===== DATASET =====

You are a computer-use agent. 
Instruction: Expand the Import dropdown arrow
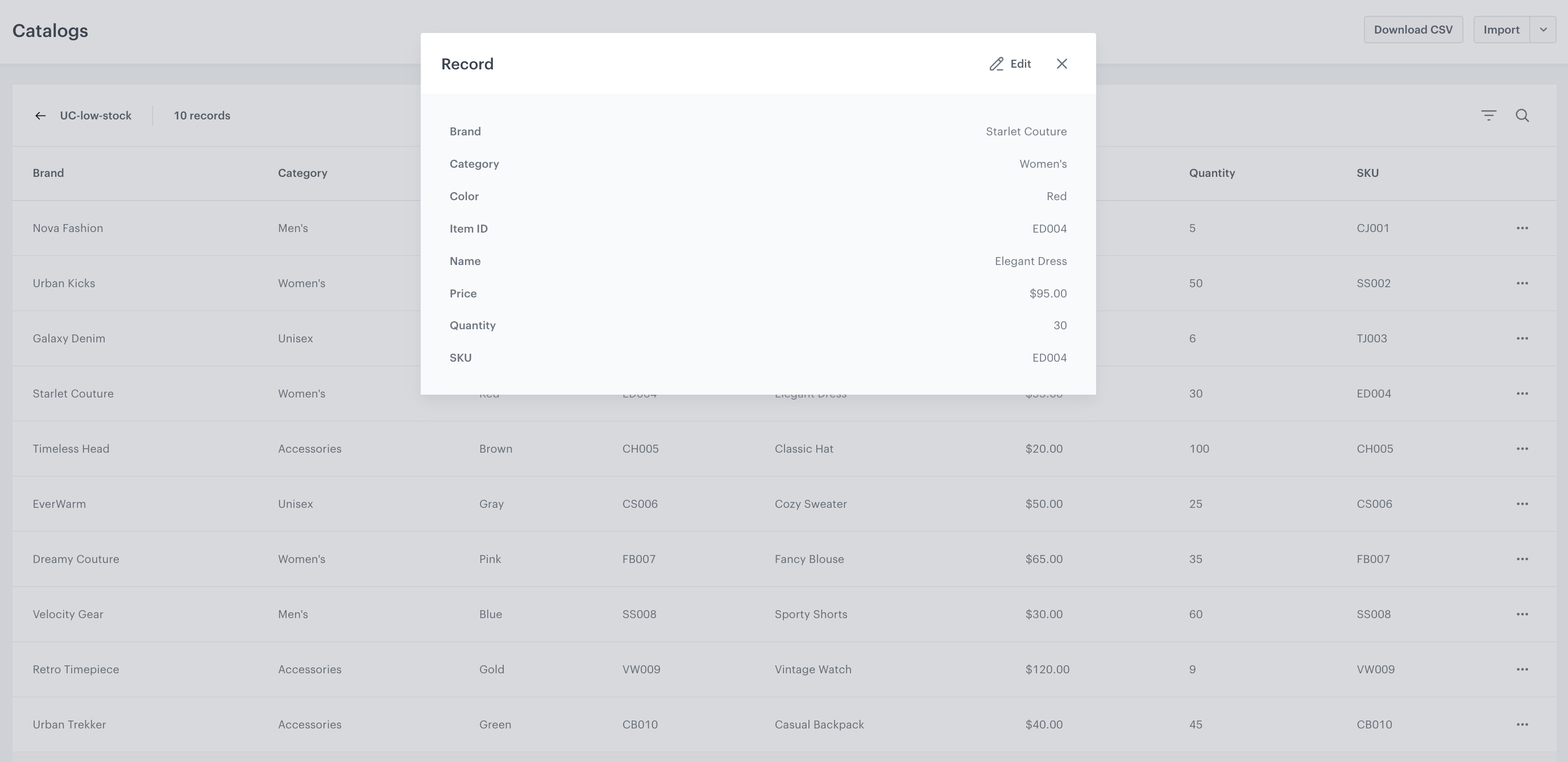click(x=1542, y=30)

=====
===== DATASET =====

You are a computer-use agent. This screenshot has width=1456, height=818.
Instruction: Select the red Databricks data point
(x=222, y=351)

=====
===== DATASET =====

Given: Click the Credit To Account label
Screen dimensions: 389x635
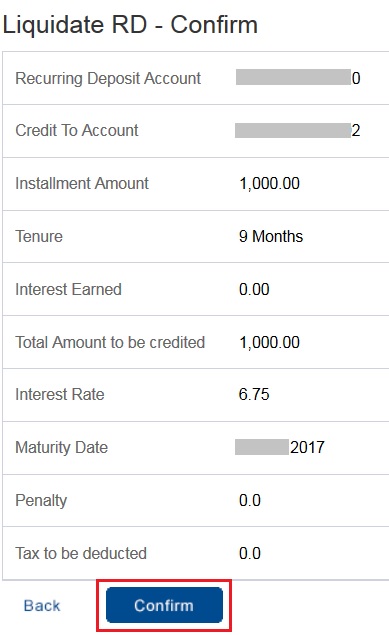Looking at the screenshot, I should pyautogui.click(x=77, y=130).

=====

WORK TO COMPLETE
What must be returned is a bare number, the count of lines in the entries holding the string "computer".

SOLUTION FOR THIS PROBLEM
2